Problem description: Repeat everything in the vitamin D and breast cancer text from "Consequently, his San" down to "to 1,000 IU.", word for word.

[Text excerpt — start]

As Professor Cedric Garland said, “There is a strong inverse dose-response relationship between the serum concentration [blood level] of 25-hydroxyvitamin D [the form used as a measure of vitamin D status] and the risk of breast cancer.”
Consequently, his San Diego team repeated calls by other researchers to increase the daily recommended intake of vitamin D3— from fish, fortified foods, and supplements —from 400 IU to 1,000 IU.
Sadly, the average vitamin D intake in the US is only 320 IU per day, or about one-third of the 1,000 IU per day associated with a 50 percent reduction in breast cancer risk in the San Diego team's study.
And sunshine levels in far northern regions—such as Canada, Scandinavia, and the most northern areas of Russia and the U.S.—are so weak during the winter months that the body makes virtually no vitamin D.
This sobering fact has led to estimates that more than half of the people in northern population centers suffer from insufficient or even deficient levels of this strongly anti-cancer nutrient.
Higher vitamin D intake and sun exposure in young women yields lower breast cancer risk later in life
The second paper on vitamin D and breast cancer risk was presented at the American Association for Cancer Research meeting, this time by Canadian researchers working at Toronto's Mount Sinai Hospital (Knight JA, 2006).

[Text excerpt — finish]
[Information provided — start]

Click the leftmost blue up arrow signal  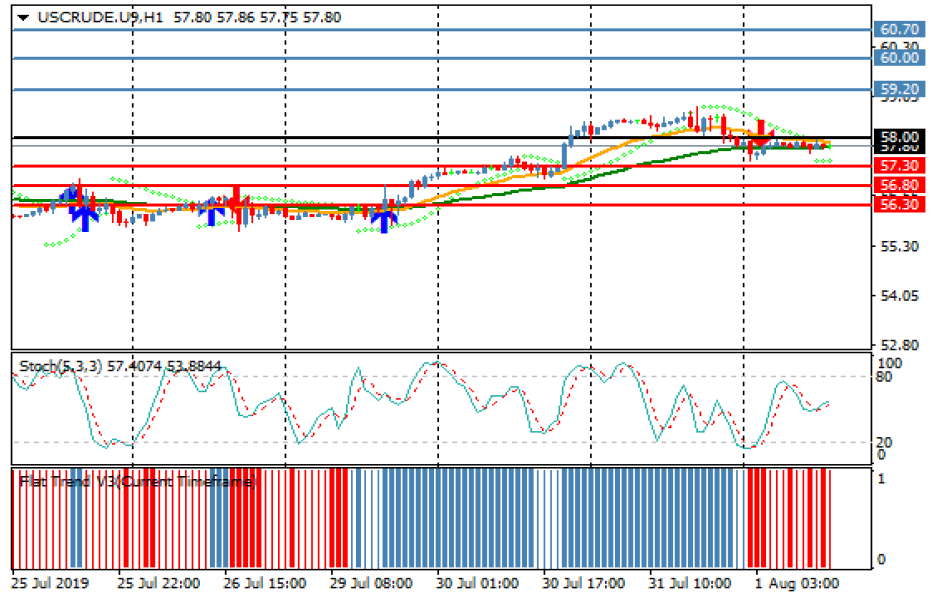click(x=84, y=213)
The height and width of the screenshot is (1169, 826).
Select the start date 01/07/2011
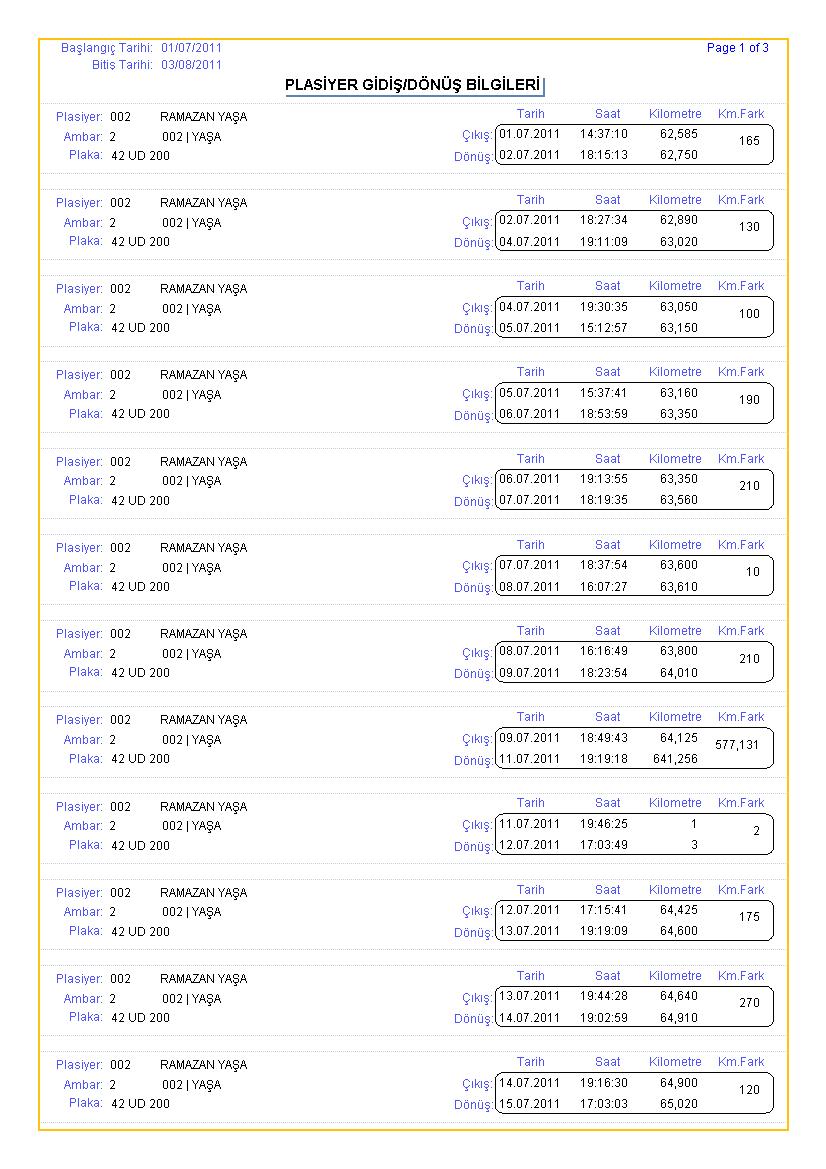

[Information provided — finish]

Response to this exercise:
Consequently, his San Diego team repeated calls by other researchers to increase the daily recommended intake of vitamin D3— from fish, fortified foods, and supplements —from 400 IU to 1,000 IU.